*SOURCE MATERIAL*
= = = = =
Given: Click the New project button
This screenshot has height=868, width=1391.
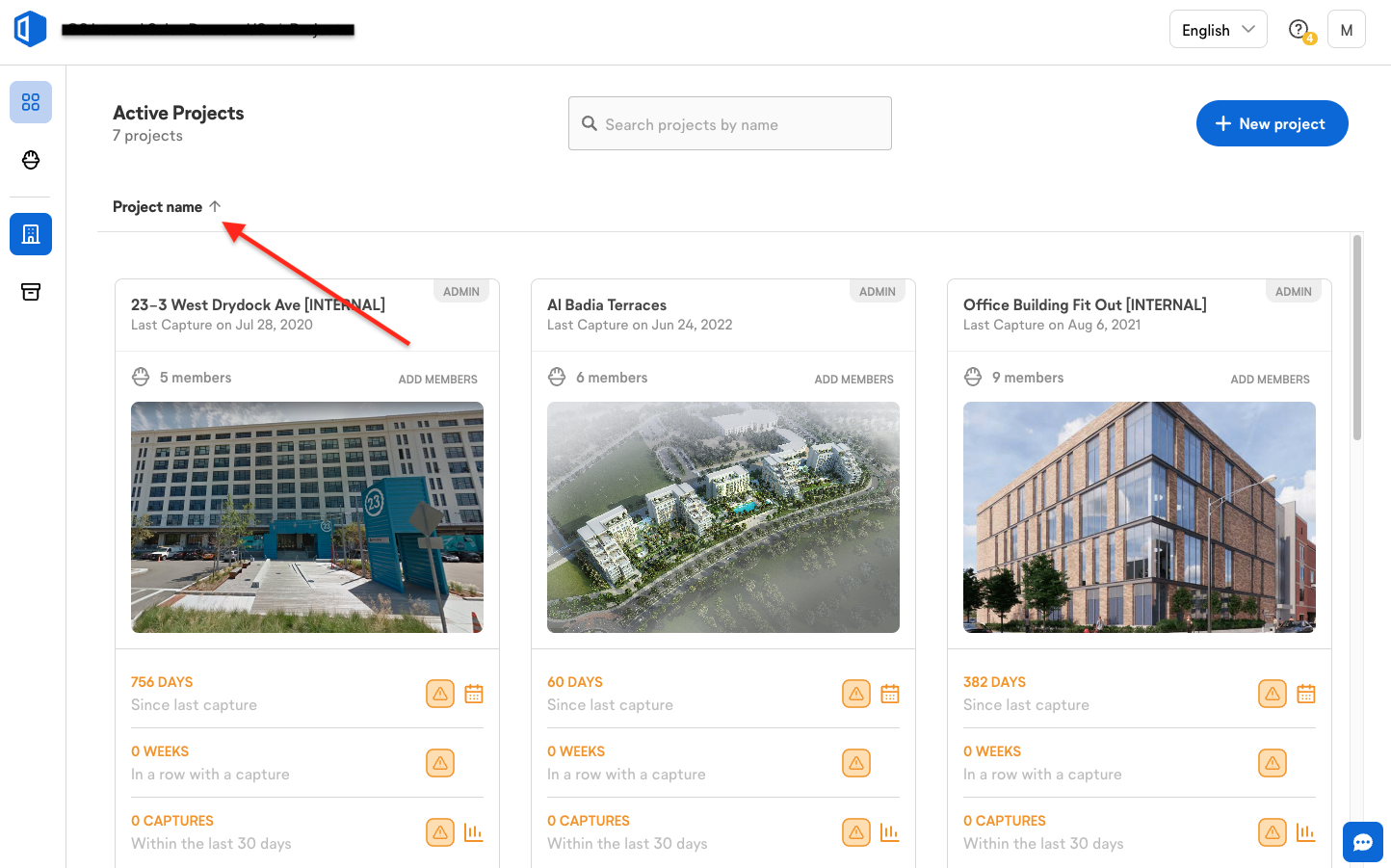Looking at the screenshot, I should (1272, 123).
= = = = =
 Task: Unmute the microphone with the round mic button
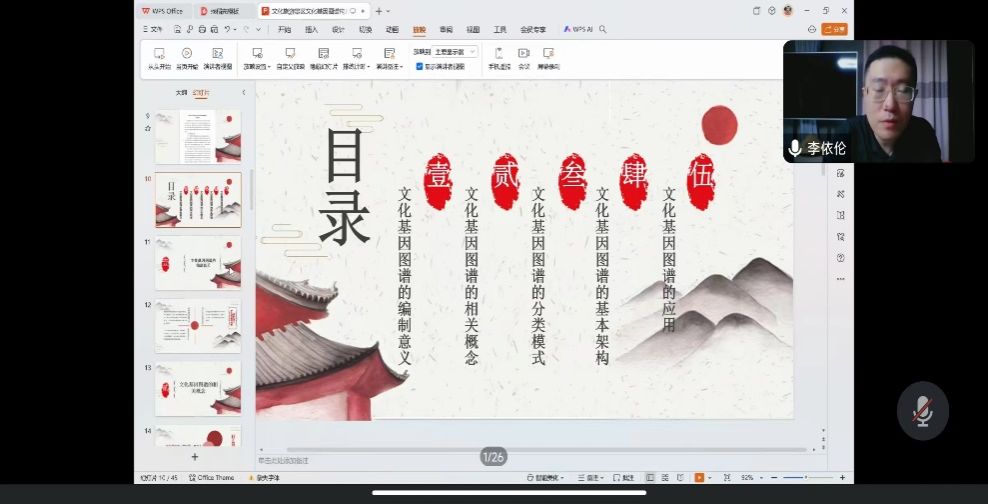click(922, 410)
= = = = =
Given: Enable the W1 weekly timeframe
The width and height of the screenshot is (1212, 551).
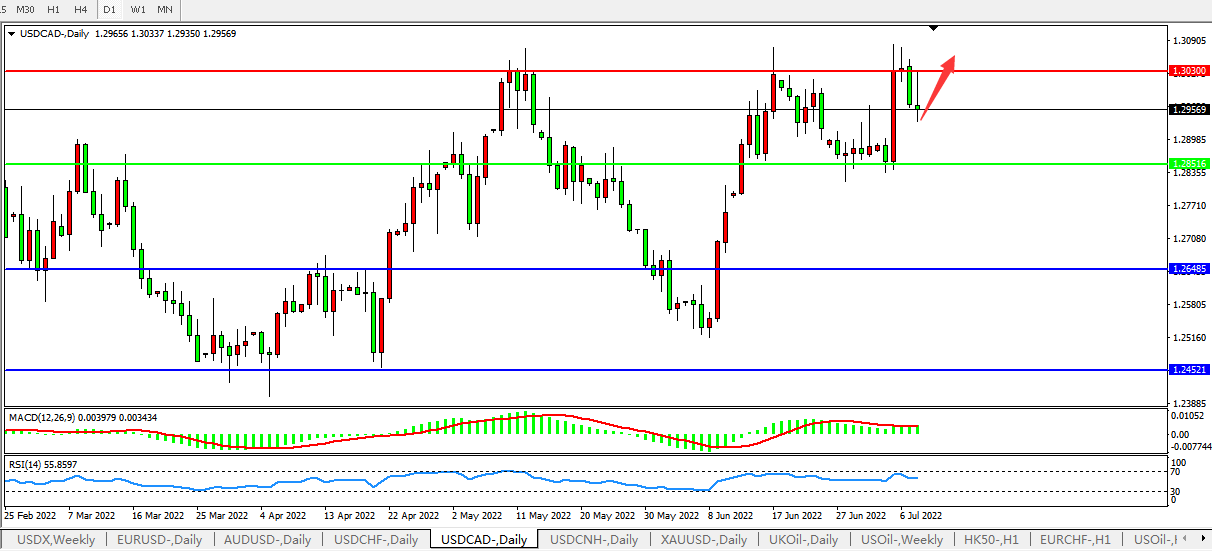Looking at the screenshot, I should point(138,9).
= = = = =
*TASK TO CARRY OUT*
Reproduce everything from the line containing "Given: Click the New project button" down to the line containing "Looking at the screenshot, I should (1272, 123).", with both of those lines included. Omit the pictures from your answer.

*COMPLETE OUTPUT*
Given: Click the New project button
This screenshot has height=868, width=1391.
Looking at the screenshot, I should (1272, 123).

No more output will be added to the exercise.